Curiosità
Il cono gelato rende libere: i corsi per le ex detenute

E’ partito dall ICAM (Casa di Reclusione a Custodia Attenuata di San Vittore) di Milano il progetto nazionale “SI SOSTIENE in carcere” promosso da Soroptimist International d’Italia con la rinnovata partnership da parte di Fabbri 1905, per il reinserimento di detenute attraverso corsi professionali di gelateria artigianale. Successive prossime tappe del percorso formativo presso le sezioni femminili delle carceri di Genova, Vigevano, Milano Bollate, Mantova e Bologna. Per l’azienda Fabbri 1905 – storico marchio di sciroppi, marmellate, liquori e altri prodotti per gelatieri e pasticceri – si tratta di un nuovo tassello dell’impegno a favore delle pari opportunità e dell’imprenditorialità femminile.
Le potenzialità del settore
Pensare ad un futiro dopo il carcere grazie al gelato e poi costruirlo fattivamente, è il percorso offerto alle detenute di sei istituti penitenziari italiani grazie a questo progetto nato nel 2017, con l’obiettivo di favorire il loro reinserimento nella società attraverso competenze spendibili sul mercato del lavoro.
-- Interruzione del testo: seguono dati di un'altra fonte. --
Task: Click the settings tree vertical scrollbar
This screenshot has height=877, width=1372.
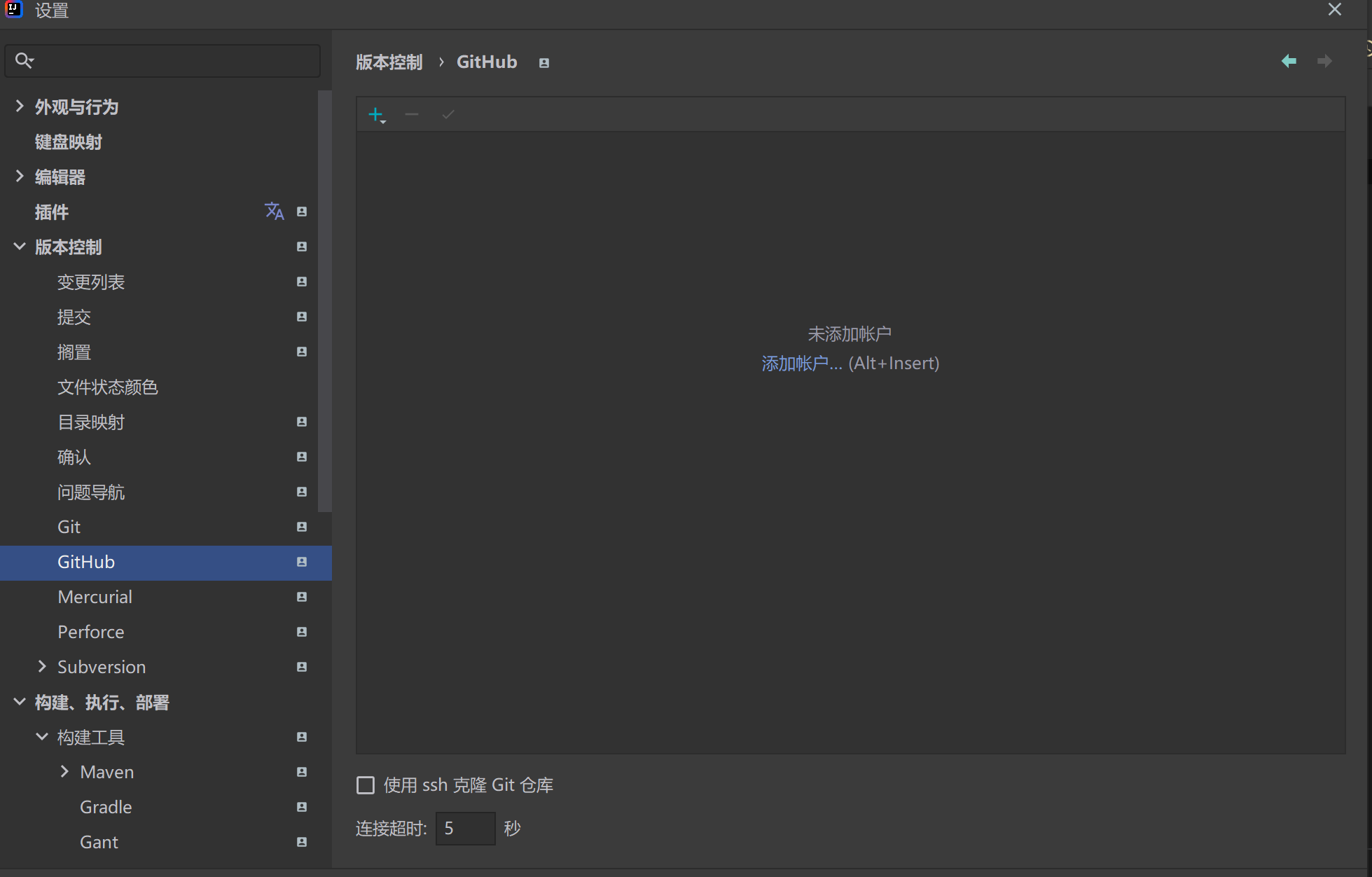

Come appunto quelle in gelateria, particolarmente apprezzate non solo per le potenzialità in termini di occupazione ma anche per l’utilizzo del gelato all’interno dei menù quotidiani delle carceri.
Emanciparsi attraverso una professione
Chi esce dal carcere con un mestiere possiede molte più chance di “farcela”. In un rapporto curato dal Cnel, si legge che solamente il 2% dei detenuti che hanno avuto la possibilità di un inserimento professionale torna a commettere reati, contro una media che sfiora il 70%. Per le donne, poi, la conoscenza di una professione rappresenta un’ulteriore arma di emancipazione da condizioni di marginalità. Quelle che spesso finiscono per rappresentare una “gabbia” anche fuori dal carcere.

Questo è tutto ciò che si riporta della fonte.